Он вспомнил риэлтершу Любу, которая вела их сделку на фирме. Когда Валерка стал обладателем новой двухкомнатной за два квартала отсюда, возникла необходимость продать однушку, в которой сын жил прежде. Вячеславу Александровичу не хотелось переплачивать, и он предложил Любе заняться этим вопросом в частном порядке. Договорились о сумме гонорара (полторы тысячи; а фирма заплатила бы ей раз в пять меньше; при этом с самого Вячеслава Александровича взяли бы не полторы, а две с половиной, — ну не беспредел?!), и Люба принялась за дело, пообещав, что провернет его дней за двадцать. Так оно и вышло, да только Вячеслав Александрович невзначай обмолвился о продаже своему главбуху, и оказалось, что ему эта однокомнатная квартирешка нужна просто позарез. Люба позвонила назавтра, когда уже все было решено, и радостно сообщила, что есть надежный покупатель, готовый немедленно приступить к оформлению. Вячеслав Александрович оказался в несколько затруднительном положении, но правды скрывать не стал, а сказал все как есть. “Но как же так! — возмутилась она. — Ведь мы договаривались! Вы поручили мне продать вашу квартиру! Я ее продала! Почему вы хотите меня обмануть?!” Она чрезвычайно долго говорила о своей жизни, которая, судя по ее словам, была не из легких: двое детей, вечные нехватки, все своими руками, все сама, — да хоть бы и так, ведь не он же в этом виноват? Сначала за алкашей замуж выскочат, института толком не могут кончить, детей наплодят, а потом — здрасьте вам!.. Короче говоря, Вячеслав Александрович уже все для себя решил, и когда она позвонила в другой раз — теперь со слезами и форменной истерикой, — просто положил трубку.

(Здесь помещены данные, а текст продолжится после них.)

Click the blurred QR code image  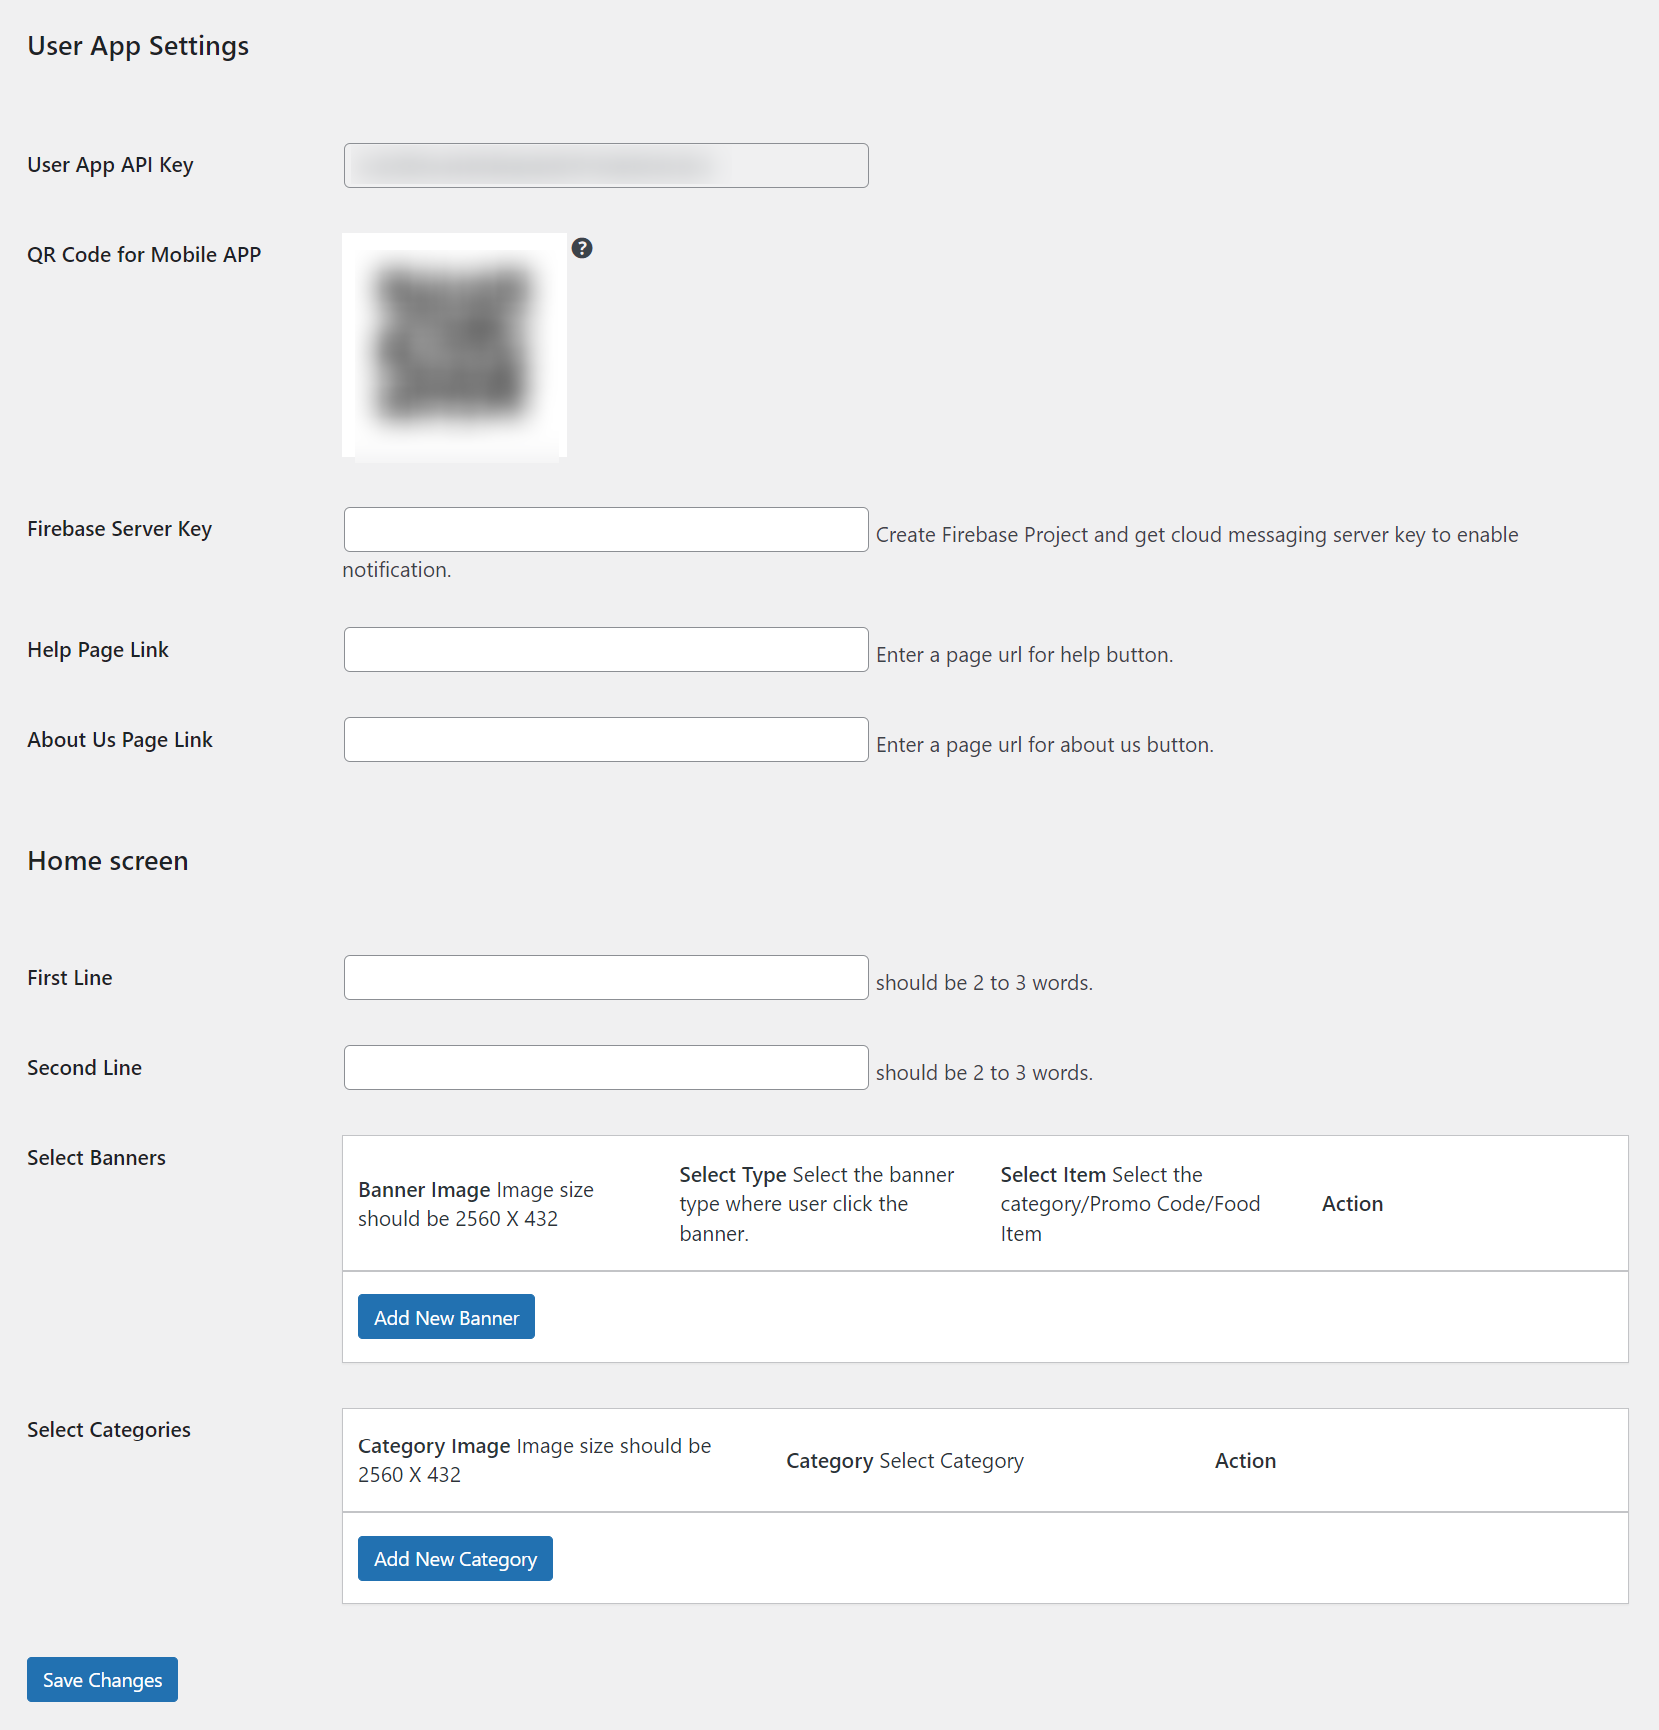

Он медленно допил воду, поставил стакан в сушку и оглянулся, как будто ждал шагов за спиной.
Ах, если бы Нина была дома!.. Одиночество томило — казалось, он был голый... нет, хуже: казалось, с него слезла кожа.

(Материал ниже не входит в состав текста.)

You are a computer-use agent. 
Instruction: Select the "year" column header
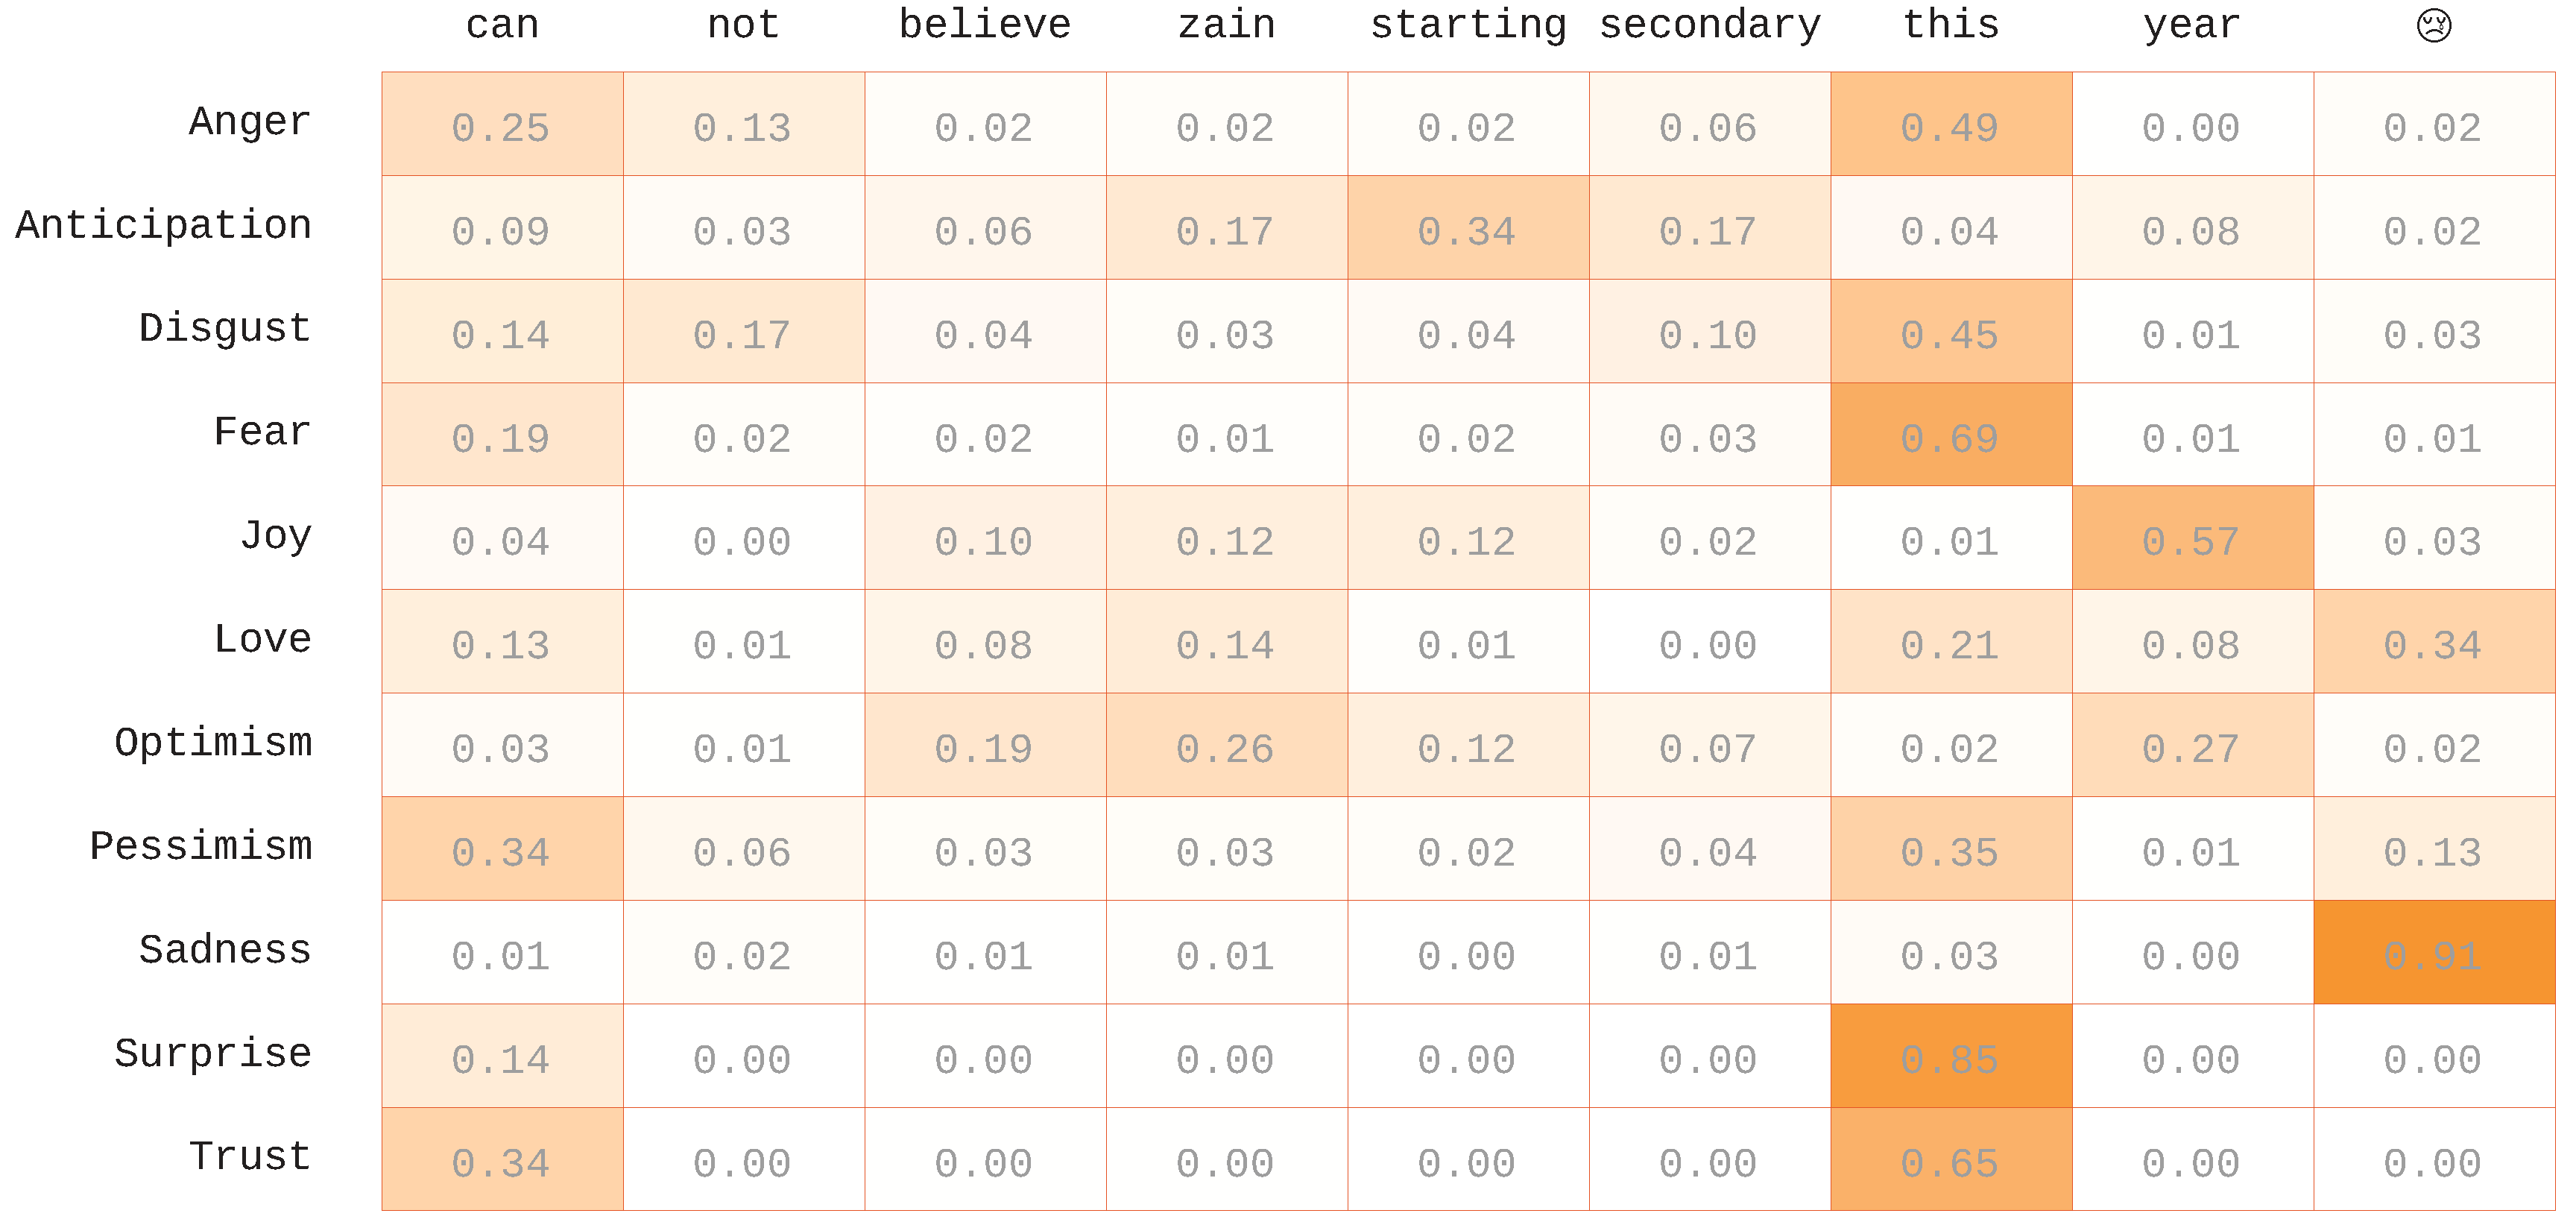[x=2192, y=25]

Надо было дать ей полторы тысячи! — с ожесточением подумал Вячеслав Александрович. Она работала почти месяц... бегала с объявлениями, с показами... покупателя нашла на хорошую цену... и совсем она не была виновата, что подвернулся главбух на такие же деньги... Надо было дать, да, конечно; нет, он совсем не пожалел денег, нисколько; просто ему показалось, что полторы тысячи — это все-таки слишком много, несуразно дорого за такую несложную работу; он даже хотел предложить ей тысячу, когда она стала винить его и жаловаться; но почему-то язык не повернулся и про тысячу сказать: ведь тысяча — это тоже немало!..
Держась за голову и растирая виски, чтобы унять тикающую боль, он вернулся в постель, но оказалось, что лежать уже не было совсем никакой возможности. Поэтому, покрутившись несколько долгих минут на сбитой простыне, посмотрев на часы и беспомощно чертыхнувшись, Вячеслав Александрович окончательно поднялся, застелил постель, направился в ванную и отвернул на полную мощь кран горячей воды.

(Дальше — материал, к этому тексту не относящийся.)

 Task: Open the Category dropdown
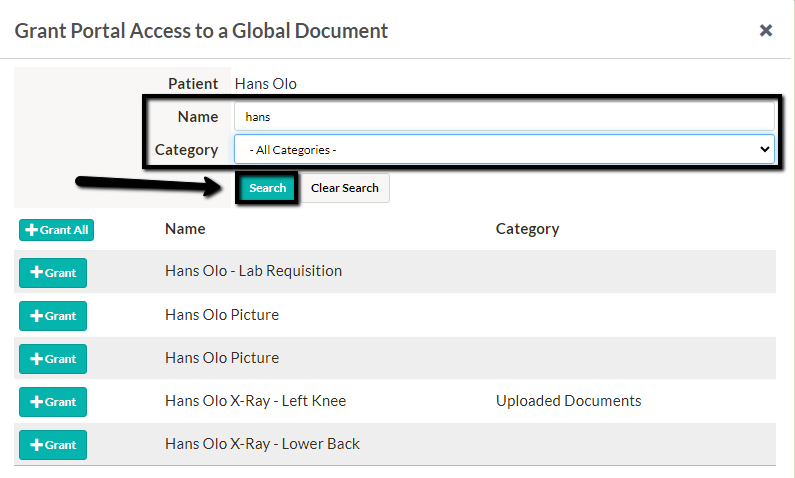(x=504, y=150)
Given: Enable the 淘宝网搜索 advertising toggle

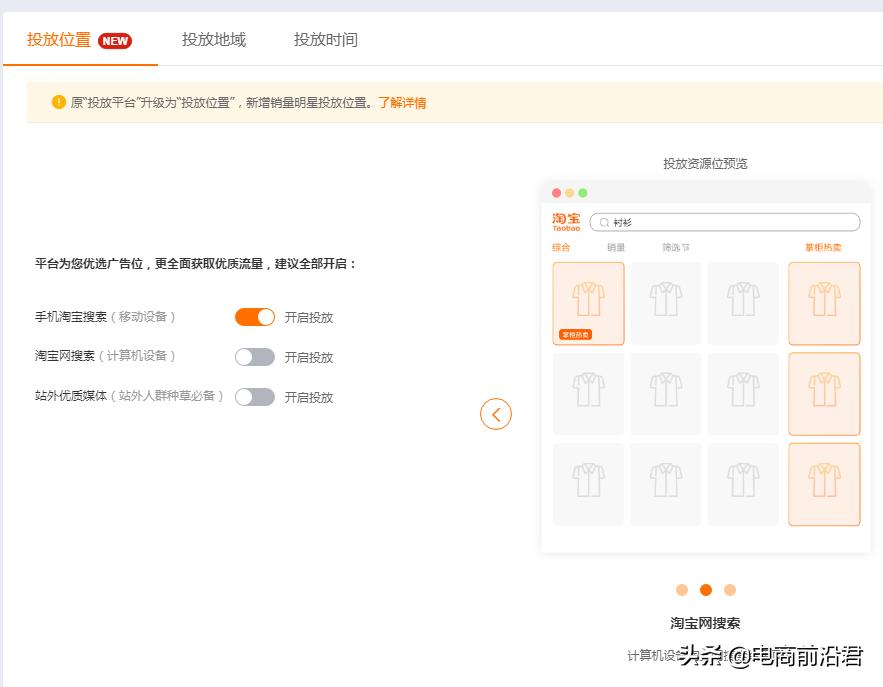Looking at the screenshot, I should 256,357.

А зачем Крикунова? — задался он неожиданным вопросом. Крикунова-то зачем?!
Вода бурлила и пенилась, давно растворив две таблетки лечебной соли, бесполезно уходила в перелив, унося с собой хвойный аромат, а Вячеслав Александрович сидел, положив руку на раковину, уперевшись потным лбом в ладонь, сотрясаясь от рыданий и чувствуя такую горечь, такую горечь!.. что казалось, сейчас она все-таки прожжет грудь и лужей ядовитой желчи выльется на кафель.